GOP just wants a Lawmaker Protection Act
Reforms require a problem with the status quo and a plausible plan to correct it. The plethora of proposals at the Arizona Legislature aimed at overhauling the ballot initiative process — that is, citizens’ ability to make or change law — misses on one or both marks.
Take the most recent legislation that gained House passage on a party-line vote, House Concurrent Resolution 2029. It seeks to amend the state Constitution by requiring citizen initiatives to have a fixed percentage of registered-voter signatures from each of the 30 legislative districts to qualify for the ballot.
House Speaker J.D. Mesnard said the measure would ensure buy-in of an initiative from people across the state.
The bill’s sponsor, Rep. Don Shooter, R-Yuma, said he wants to limit wellheeled special interests’ influence on ballot measures, especially those espousing liberal causes. That dog don’t hunt. It presently takes more than 152,000 signatures to qualify a measure for the ballot, no small order. Between paying for petition gatherers and advertising/ mailing campaigns, initiatives can run into the millions of dollars. If anything, HCR 2029 would assure only well-heeled special interests could afford to stay in the game.
Nor has the Arizona electorate been overwhelmed by a liberal agenda on the ballot. In the last four general elections, there have been five citizen initiatives — two passed (minimum wage, medical marijuana), three failed (recreational marijuana, a permanent 1-cent tax to fund education, and open election/top 2 primary).
And since 2000, citizen initiatives have accounted for less than half — 32 of 87 — of the ballot questions. The others were referred to voters by lawmakers (five from a legislative commission recommending salary increases for legislators).

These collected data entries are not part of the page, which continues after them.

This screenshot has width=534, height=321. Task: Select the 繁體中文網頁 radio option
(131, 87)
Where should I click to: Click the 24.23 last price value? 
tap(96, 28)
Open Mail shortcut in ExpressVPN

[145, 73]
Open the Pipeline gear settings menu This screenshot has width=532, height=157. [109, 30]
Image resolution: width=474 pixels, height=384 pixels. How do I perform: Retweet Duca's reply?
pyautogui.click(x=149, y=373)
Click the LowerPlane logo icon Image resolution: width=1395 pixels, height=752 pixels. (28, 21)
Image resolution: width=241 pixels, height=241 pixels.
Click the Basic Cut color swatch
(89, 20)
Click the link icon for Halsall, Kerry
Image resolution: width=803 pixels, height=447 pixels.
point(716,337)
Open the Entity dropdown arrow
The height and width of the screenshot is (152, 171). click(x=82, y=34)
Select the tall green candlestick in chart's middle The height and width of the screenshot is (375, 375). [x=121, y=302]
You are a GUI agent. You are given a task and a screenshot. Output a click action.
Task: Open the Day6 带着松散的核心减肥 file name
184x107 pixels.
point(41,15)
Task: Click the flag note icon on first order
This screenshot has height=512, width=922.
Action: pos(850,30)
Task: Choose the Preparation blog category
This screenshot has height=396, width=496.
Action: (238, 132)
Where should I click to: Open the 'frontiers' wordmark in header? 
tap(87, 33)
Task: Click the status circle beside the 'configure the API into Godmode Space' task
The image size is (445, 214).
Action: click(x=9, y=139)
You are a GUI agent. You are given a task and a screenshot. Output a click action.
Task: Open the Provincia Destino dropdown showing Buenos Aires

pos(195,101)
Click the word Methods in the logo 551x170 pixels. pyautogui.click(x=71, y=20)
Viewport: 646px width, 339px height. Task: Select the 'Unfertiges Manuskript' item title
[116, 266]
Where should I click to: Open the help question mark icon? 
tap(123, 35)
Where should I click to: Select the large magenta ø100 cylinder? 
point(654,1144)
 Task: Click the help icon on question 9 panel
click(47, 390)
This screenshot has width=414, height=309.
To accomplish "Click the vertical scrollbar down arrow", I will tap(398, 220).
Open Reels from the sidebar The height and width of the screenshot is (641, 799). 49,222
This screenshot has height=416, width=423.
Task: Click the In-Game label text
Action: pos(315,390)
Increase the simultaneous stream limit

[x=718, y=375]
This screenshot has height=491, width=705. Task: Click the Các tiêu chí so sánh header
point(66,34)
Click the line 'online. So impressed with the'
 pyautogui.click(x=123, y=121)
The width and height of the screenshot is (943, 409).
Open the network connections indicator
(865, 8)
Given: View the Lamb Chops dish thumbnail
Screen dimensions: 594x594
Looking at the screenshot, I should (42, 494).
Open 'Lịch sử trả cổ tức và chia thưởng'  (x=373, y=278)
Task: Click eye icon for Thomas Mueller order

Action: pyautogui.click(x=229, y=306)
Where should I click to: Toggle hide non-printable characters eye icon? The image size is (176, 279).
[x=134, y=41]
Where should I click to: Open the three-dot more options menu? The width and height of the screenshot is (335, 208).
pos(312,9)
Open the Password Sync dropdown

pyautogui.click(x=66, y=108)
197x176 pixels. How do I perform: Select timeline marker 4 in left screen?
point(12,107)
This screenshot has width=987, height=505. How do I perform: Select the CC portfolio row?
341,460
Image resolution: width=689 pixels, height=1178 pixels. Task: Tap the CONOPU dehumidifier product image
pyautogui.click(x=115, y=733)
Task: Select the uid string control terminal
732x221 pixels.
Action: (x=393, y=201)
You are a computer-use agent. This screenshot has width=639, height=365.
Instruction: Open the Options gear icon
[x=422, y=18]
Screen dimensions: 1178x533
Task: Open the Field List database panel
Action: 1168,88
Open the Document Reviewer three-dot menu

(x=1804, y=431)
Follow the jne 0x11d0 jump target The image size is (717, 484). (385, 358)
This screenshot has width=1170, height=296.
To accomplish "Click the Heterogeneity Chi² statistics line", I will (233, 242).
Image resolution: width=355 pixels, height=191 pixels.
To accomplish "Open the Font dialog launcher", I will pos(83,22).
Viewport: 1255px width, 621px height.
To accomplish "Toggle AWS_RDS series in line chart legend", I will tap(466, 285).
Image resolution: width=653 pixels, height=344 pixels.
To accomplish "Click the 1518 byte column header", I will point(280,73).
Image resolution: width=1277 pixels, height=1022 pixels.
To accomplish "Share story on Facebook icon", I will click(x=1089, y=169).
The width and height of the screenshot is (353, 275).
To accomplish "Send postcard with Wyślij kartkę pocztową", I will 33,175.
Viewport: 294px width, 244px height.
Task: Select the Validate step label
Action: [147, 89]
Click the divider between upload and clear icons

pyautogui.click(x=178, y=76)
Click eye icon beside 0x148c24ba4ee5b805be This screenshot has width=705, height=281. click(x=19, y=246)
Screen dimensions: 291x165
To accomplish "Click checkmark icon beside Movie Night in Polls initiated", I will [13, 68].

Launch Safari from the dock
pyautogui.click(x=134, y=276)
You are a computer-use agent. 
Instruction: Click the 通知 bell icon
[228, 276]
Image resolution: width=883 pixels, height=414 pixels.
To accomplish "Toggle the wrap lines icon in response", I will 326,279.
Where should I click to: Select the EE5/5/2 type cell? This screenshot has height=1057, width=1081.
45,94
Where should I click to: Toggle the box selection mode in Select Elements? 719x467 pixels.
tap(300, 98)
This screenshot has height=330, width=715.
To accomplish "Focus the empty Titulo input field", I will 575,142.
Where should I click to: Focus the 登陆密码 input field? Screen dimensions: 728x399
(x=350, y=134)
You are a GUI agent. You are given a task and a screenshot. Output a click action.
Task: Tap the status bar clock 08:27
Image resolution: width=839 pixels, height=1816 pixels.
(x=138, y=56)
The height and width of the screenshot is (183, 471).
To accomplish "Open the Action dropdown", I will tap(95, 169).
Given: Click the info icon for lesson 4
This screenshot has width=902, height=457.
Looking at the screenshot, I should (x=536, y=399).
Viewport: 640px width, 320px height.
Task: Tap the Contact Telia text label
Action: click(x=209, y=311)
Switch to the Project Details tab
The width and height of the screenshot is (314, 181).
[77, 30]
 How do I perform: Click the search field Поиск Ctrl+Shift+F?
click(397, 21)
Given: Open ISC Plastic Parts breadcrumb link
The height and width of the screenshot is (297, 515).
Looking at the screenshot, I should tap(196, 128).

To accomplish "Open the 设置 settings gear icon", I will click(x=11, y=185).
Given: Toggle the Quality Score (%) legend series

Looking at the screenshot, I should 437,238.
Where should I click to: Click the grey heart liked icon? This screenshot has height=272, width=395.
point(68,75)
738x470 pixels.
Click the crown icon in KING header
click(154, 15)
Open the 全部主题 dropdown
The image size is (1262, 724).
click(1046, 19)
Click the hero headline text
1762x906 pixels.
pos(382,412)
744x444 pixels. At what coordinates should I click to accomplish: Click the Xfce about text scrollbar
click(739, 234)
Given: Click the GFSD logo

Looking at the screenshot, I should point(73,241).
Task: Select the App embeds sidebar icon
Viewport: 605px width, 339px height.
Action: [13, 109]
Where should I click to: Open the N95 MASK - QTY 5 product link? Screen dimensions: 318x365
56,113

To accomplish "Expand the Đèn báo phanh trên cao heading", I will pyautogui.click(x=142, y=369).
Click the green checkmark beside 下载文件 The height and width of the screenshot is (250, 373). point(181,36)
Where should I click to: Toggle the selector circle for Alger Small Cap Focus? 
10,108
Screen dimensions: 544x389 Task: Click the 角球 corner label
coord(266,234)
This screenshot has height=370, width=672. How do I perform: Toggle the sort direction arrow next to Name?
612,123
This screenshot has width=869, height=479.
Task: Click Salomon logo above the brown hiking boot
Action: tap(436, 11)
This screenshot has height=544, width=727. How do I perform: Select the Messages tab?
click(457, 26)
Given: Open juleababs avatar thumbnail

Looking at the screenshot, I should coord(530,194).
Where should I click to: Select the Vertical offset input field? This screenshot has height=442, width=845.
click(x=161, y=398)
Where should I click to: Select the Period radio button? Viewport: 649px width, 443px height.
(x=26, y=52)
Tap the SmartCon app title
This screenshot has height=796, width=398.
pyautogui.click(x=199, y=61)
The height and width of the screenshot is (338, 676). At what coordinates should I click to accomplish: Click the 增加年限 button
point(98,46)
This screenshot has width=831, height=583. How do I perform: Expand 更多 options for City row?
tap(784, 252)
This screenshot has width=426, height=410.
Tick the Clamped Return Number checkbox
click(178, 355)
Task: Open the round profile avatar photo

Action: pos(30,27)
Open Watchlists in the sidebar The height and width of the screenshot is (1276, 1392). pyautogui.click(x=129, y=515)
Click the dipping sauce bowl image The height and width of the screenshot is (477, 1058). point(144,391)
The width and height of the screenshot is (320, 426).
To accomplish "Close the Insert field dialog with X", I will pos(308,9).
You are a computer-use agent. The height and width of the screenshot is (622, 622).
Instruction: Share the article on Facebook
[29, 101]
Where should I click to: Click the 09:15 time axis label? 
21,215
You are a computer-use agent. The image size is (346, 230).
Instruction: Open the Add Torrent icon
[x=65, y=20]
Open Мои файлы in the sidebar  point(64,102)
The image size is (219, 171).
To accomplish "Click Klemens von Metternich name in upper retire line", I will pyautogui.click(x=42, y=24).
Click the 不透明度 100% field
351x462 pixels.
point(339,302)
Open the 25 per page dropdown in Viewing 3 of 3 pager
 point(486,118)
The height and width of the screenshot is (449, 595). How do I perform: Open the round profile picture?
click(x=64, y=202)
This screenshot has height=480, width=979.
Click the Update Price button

The 32 included liberal fare the likes of barring inhumane confinement of farm animals, legalizing medical marijuana and banning cockfighting. But also included were freedom against mandatory health-care participation, stiffer voter-registration requirements and sanctions against employers that hire illegal immigrants — hardly campaigns waged by the left.
For every union-backed minimumwage proposal, there were those pushed by businesses and conservative groups. Remember the initiative to extend the payday-loan industry? Or the one-woman, one-man Marriage Protection Amendment?
Mesnard’s buy-in-from-everywhere argument is particularly disingenuous. Using his logic, anyone seeking statewide office should have to obtain a percentage of signatures from each legislative district to get on the ballot. I’m suspecting there will be no rush to reconcile that inconsistency.
The most palatable point is HCR 2029, and other concurrent resolutions, has to go before the voters.
A proposal that doesn’t, House Bill 2404, and which would ban paying petition gatherers by the signature, similarly rests on a faulty premise. Its sponsor, Rep. Vince Leach, R-Tucson, said the move would reduce fraud because circulators wouldn’t have an incentive to boost their signature totals possibly by making up names.
Except there’s already a mechanism to vet petition signatures and a designated enforcer: the secretary of state.
And the argument cited by Leach and Mesnard for HB 2404 — that last year’s minimum-wage Proposition 206 lacked sufficient valid signatures but got on the ballot on a technicality — is a revisionist narrative.
The signatures that were invalid involved circulators who failed to register with the state, not of forgery or fraud that the bill’s sponsors are targeting. And the technicality? The measure’s opponents flat-missed a deadline to mount a court challenge. A bit of sour grapes?
Two other House resolutions — HCR 2002 and HCR 2007 — target the 1998 Voter Protection Act, which shields any voter-approved measure from being changed unless three-quarters of the Legislature vote to do so and only if the change “furthers the purpose” of the measure. That is a steep standard that makes amending or overriding an approved initiative next to impossible.
It would be one thing to offer up a more reasonable compromise — say, a two-thirds vote by the Legislature to amend an initiative, as my colleague Robert Robb and others have suggested. But HCR 2002 is a wholesale repeal of the Voter Protection Act, without promise of an alternative.
Absent of a full repeal of the act, HCR 2007 would exempt from it referendums — the process citizens can use to stall a Legislature-approved law and put it to a public vote instead. If the exemption wins approval, lawmakers would be able to come back and approve the same law that Arizonans voted to toss out.
It seems what legislators want is a Lawmaker Protection Act to pre-empt everyone else.
There are valid discussions to be had about better and fairer distribution of power, so let’s have them.
The current set of reforms amounts to an all-take-no-give proposition that won’t win voters’ hearts or minds.